На вышедшем в Харбине сборнике «Белая Флотилия» Несмелов, направляя его в 1942 году жившей в Шанхае своей ученице, Лидии Хаиндровой, написал: «Как видите, я еще жив». Переписка их оборвалась весной следующего года. Несмелов продолжал жить привычной жизнью. О последнем годе его жизни можно прочесть несколько строк опять-таки в письме от того же корреспондента: Кокшаров пересказывает свою беседу с ним: «Подтверждаю большую чувствительность А. И. в отношении музыки. Я присутствовал в начале 1945 года, на собрании кружка молодых литераторов, музыкантов, художников. Почетным гостем на собрании был Арсений Иванович. Читал отрывки из своей большой поэмы[47] (названия не помню) о молодом поколении в Манчжурии еще дореволюционных лет. Поэма написана пушкинским ямбом (как „Евгений Онегин“), неплоха, по-моему, но такая вещь как „Протопопица“, конечно, гораздо сильнее. <…>. Попозже, когда, возвращаясь домой, мы шли не торопясь, я спросил его:
— Скажите, Арсений Иванович, вот вы создаете такие прекрасные стихи, любите великую музыку, и как Вы можете писать…
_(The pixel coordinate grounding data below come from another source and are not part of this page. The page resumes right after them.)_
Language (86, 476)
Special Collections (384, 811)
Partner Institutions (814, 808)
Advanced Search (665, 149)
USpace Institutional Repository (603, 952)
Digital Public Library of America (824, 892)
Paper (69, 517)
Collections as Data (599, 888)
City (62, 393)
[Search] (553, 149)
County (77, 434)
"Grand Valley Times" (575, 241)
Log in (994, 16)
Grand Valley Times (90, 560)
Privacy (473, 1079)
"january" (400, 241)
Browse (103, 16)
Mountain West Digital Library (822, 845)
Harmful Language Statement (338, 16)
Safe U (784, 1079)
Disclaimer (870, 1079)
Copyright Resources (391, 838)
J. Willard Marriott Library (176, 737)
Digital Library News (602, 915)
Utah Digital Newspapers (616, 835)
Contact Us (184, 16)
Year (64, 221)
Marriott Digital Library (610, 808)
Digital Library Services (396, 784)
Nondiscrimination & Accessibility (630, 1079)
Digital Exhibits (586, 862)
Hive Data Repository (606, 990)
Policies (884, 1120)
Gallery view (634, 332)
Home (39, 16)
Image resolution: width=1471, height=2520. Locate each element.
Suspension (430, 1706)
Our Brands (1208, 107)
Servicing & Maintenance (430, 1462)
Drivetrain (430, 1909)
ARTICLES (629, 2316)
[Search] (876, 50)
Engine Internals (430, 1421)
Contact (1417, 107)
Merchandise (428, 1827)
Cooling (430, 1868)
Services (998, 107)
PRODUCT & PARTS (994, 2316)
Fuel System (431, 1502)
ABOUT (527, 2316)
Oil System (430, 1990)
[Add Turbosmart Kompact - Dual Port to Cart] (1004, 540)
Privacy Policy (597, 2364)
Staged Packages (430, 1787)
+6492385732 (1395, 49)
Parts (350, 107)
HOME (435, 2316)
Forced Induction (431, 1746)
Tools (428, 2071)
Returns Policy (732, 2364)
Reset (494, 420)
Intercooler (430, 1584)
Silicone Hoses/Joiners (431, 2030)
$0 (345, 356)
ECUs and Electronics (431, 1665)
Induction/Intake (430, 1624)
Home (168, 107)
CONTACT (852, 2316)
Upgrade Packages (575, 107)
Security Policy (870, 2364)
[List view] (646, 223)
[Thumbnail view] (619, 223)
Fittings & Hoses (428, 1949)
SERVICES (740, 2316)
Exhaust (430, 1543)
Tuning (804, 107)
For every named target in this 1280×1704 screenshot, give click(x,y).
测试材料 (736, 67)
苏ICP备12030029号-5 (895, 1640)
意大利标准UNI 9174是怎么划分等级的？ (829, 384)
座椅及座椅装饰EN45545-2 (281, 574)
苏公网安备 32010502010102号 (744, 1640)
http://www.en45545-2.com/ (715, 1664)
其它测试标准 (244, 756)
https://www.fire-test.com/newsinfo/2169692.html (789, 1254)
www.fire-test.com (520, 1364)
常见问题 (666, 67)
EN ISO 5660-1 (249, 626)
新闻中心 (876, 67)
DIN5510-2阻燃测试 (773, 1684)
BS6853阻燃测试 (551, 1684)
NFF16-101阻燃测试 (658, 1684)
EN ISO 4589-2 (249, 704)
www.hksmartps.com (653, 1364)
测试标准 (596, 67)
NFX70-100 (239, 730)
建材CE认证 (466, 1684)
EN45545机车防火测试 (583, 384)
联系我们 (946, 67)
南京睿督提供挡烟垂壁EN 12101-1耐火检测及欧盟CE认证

— Что, ты имеешь в виду стихи, посвященные памяти адмирала Колчака?
— Да нет, упаси Бог, — возразил я, — Ваши чувства к А. В. Колчаку я уважаю, нет. Я имею в виду стихи Дозорова или стихи для „Еврейской жизни“[48]. Как можно?..
— Эх, Володя, — с горечью сказал Несмелов, — ты ведь еще молодой (в 1945 г. Мне шел 24 год), у тебя все впереди… И работа, и профессия. А я уже стар и кроме скромного литературного дара у меня за душой ничего нет. Согласен, что писать, против убеждения, для Р.Ф.С. (Российский Фашистский Союз), для сионистов — скверно, но… есть-то что-то надо?! А уж раз мне заказали, то профессиональная честь не позволяет мне писать халтурно!
Вот такой разговор состоялся у меня с А. И. в конце января 1945 года» (В. Е. Кокшаров, 15 марта 1990 года).
Даже в свой последний год Несмелов не отрицал, что всю жизнь не отказывался писать на заказ: как видим мы теперь из библиографий, для московских феминисток, приморских коммунистов, японских оккупантов, русских фашистов, харбинских сионистов. Он воспринимал это как заказную журналистику, а подлинные стихи попадали или в авторские сборники, или оставались вовсе неизданными. Совсем не скромным был его поэтический дар.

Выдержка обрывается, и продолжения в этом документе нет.